Dans le métro...
Au loin, je vois les gens qui observent, tous spectateurs. Je n'ai aucune aide à attendre de leur part
Il est environ 16h30 lorsque je m'apprête à prendre le RER
à la station Saint-Michel en direction de
Châtelet-les-Halles. Arrivé sur le quai, je me place en
tête de train, ce qui a pour effet de m'isoler des autres
voyageurs qui attendent également.
C'est alors qu'arrivent cinq jeunes, largement plus costauds que moi,
qui se dirigent dans ma direction l'air menaçant. L'un vient par
derrière moi avec un objet métallique, qui ressemble
à une grosse agrafeuse, d'où sort une lame, et me menace
me disant :
" Bouge pas, t'es en danger ! "
Je n'ai pas encore réalisé ce qui m'arrive qu'ils
s'emparent de mon sac, de ma carte orange... et que l'un deux regarde
mes baskettes. La confusion commence à naître en moi alors
que je n'oppose aucune résistance, et que j'ai la bouche
fermée.
Au loin, je vois les gens qui observent, tous spectateurs. Je n'ai
aucune aide à attendre de leur part. Mais au-dedans de moi,
jaillit subitement une interrogation :
" Ne suis-je pas chrétien ? Jésus-Christ n'est-il pas
avec moi ? Vais-je me laisser dépouiller sans réagir ? "
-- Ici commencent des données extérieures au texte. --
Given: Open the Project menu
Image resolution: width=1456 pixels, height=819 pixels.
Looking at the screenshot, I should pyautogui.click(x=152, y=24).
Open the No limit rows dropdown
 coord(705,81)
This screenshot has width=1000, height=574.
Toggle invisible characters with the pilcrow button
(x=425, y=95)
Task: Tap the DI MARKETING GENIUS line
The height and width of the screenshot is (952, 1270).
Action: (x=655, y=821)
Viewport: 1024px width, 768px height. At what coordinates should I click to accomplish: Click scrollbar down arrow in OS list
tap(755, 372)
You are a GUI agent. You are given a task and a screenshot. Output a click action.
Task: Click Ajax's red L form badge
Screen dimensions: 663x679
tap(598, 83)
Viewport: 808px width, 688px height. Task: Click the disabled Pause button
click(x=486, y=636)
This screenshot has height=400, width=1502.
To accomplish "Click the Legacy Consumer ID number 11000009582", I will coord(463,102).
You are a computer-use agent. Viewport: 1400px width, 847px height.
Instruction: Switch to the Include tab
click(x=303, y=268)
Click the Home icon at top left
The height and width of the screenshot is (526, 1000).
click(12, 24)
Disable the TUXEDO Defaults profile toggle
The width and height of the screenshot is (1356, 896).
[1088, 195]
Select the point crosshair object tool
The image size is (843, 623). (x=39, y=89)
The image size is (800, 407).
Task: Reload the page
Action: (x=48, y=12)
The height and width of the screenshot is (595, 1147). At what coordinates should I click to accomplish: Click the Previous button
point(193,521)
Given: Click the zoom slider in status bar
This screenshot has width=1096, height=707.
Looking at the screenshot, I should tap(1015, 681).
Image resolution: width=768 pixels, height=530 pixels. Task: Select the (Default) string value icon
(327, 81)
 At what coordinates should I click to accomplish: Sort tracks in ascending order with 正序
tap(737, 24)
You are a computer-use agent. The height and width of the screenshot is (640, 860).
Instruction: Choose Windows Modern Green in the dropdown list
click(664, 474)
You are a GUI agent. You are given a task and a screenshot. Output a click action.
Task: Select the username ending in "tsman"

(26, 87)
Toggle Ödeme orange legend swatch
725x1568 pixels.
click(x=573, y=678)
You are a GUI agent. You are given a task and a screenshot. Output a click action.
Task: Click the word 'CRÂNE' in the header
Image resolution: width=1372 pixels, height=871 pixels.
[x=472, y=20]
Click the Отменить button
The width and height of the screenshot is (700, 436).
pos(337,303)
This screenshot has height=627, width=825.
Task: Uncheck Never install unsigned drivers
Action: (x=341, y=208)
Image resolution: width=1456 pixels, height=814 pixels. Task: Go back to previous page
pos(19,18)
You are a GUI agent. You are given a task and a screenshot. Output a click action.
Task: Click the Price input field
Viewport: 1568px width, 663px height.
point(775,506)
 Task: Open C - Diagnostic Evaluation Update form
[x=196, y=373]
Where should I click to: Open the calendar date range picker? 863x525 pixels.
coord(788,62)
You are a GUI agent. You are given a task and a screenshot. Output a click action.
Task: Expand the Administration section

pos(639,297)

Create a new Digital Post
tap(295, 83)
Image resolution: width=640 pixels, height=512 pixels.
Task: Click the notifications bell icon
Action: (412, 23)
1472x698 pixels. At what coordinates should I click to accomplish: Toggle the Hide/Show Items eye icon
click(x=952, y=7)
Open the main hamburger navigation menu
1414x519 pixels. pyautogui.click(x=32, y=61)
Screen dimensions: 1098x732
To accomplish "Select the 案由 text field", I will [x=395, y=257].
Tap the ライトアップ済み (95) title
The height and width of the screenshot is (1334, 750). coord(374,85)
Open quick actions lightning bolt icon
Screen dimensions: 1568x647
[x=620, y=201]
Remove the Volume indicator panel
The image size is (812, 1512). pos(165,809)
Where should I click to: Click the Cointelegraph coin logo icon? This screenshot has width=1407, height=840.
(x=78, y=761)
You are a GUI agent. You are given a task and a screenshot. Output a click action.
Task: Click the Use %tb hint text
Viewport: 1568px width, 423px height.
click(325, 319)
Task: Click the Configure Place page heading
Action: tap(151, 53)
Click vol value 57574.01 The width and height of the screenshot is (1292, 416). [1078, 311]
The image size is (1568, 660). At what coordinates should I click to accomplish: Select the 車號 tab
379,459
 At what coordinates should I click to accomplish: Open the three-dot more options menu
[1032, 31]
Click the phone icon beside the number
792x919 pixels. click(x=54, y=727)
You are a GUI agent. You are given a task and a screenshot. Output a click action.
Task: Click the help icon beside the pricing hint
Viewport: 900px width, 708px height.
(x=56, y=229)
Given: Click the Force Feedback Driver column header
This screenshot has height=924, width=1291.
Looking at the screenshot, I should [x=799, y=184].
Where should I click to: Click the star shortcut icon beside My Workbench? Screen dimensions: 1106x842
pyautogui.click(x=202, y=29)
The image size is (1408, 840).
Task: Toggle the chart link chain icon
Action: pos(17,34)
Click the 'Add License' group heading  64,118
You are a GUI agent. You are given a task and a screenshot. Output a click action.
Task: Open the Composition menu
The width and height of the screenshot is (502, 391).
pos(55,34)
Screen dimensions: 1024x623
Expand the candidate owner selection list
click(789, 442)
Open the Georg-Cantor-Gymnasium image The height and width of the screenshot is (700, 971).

Je veux crier " au nom de Jésus ", mais seul un murmure sort de
ma bouche. Aussitôt, je me mets à prier en langues
à haute voix, avec une force dont je suis le premier
étonné. En même temps, je ressens une paix profonde
m'envahir. Je sens mes agresseurs perplexes,
décontenancés, devant les mots qu'ils ne comprennent pas.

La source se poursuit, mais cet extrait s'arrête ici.